WRITTEN TASK - Translate this sentence from the passage on withholding for supplemental pay into Spanish: "Supplemental pay is any taxable compensation that does not qualify as regular pay."

- Withholding on supplemental pay when there is no regular pay
Question: A company pays sales personnel commissions with occasional bonuses. The company also makes periodic severance payments to certain terminated employees. The company uses the 22% flat rate withholding method for bonus payments but prefers to withhold from commissions and severance pay using the regular Form W-4 method rather than the supplemental methods. Is this allowable?
Answer: There are three methods for computing the amount to withhold from supplemental wages, the aggregate method, the 22% flat rate method, and the mandatory flat rate method. The method preferred by the company refers to the percentage or wage bracket methods described in Internal Revenue Service Publication 15-T, Federal Income Tax Withholding Methods.
The percentage method is allowable for such supplemental payments because it is effectively the aggregate method. If, for example, the employee receives only the commission during the pay period, the aggregate compensation during the period is the commission amount, since there is no regular pay.
Supplemental pay is any taxable compensation that does not qualify as regular pay. Regular pay is paid at a regular hourly rate or another periodic rate such as a day rate or a salary paid on a weekly or other regular period. IRS Publication 15 (Circular E), Employer’s Tax Guide, includes examples of supplemental wages, such as commissions, severance pay, bonuses, fringe benefits, overtime pay, and similar items.
Before the mandatory flat rate was introduced, if no regular pay was paid during a pay period, then any commission, bonus, or severance payments for that period did not meet the definition of supplemental wages and were treated as regular pay. In other words, the supplemental pay rules did not apply if there was no regular pay.
For example, if a bonus was the only compensation paid to the employee during a given pay period, the bonus was treated as regular pay for withholding. The optional flat rate method could not be used to compute withholding for the bonus unless there was also regular pay from which tax was withheld during the pay period the bonus was paid.
With passage of the American Jobs Creation Act of 2004, the definition of supplemental pay changed and employers had to begin tracking supplemental payments more closely. When the cumulative supplemental amount paid to an employee during the calendar year reached $1 million, the mandatory flat rate withholding was triggered for the pay amounts exceeding $1 million.
This rate is currently 37%. This mandatory flat rate applies regardless of any regular pay and regardless of any Form W-4 factors, including a claim of exemption from withholding.
The aggregate method uses the employee’s Form W-4, Employee’s Withholding Certificate, to compute withholding. It is called the aggregate method because all payments to the employee during the pay period are combined as if they were a single payment for purposes of determining the amount of income tax to withhold.

DATA SEGMENT -
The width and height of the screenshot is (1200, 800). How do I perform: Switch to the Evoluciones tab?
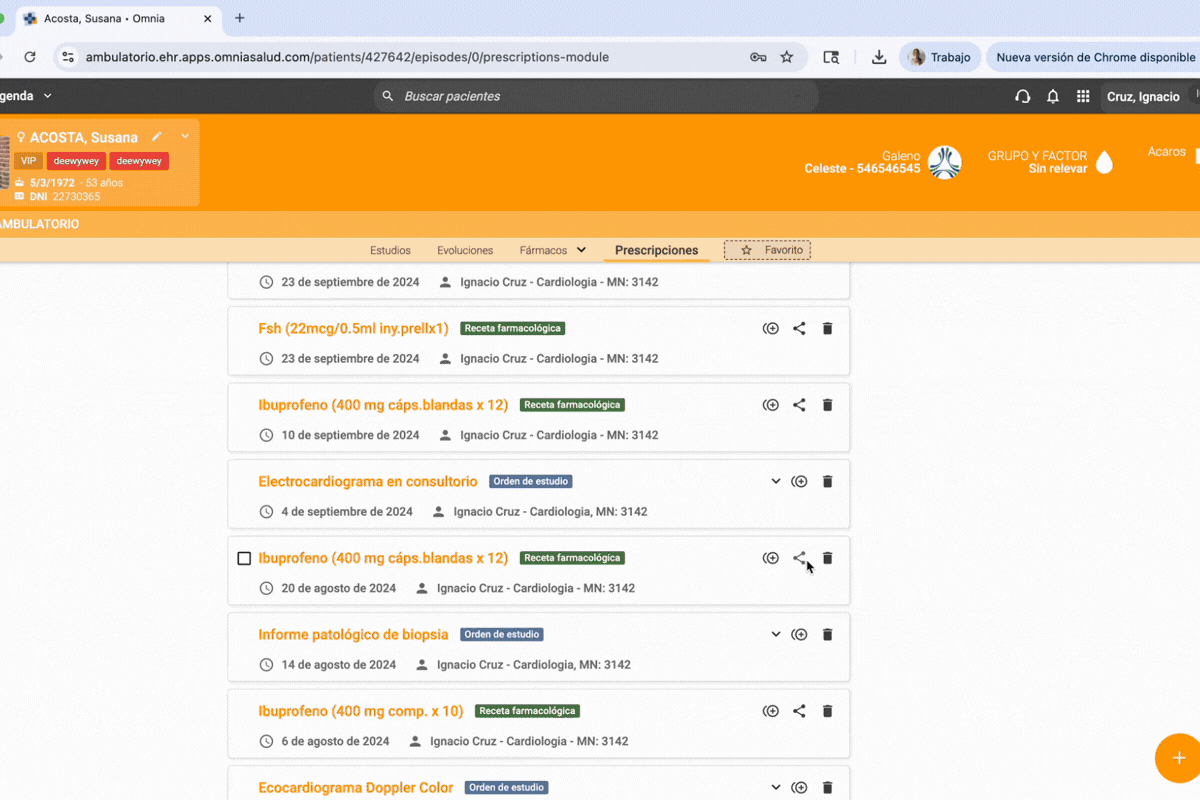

TASK OUTPUT - La paga suplementaria es cualquier compensación sujeta a impuestos que no califica como paga regular.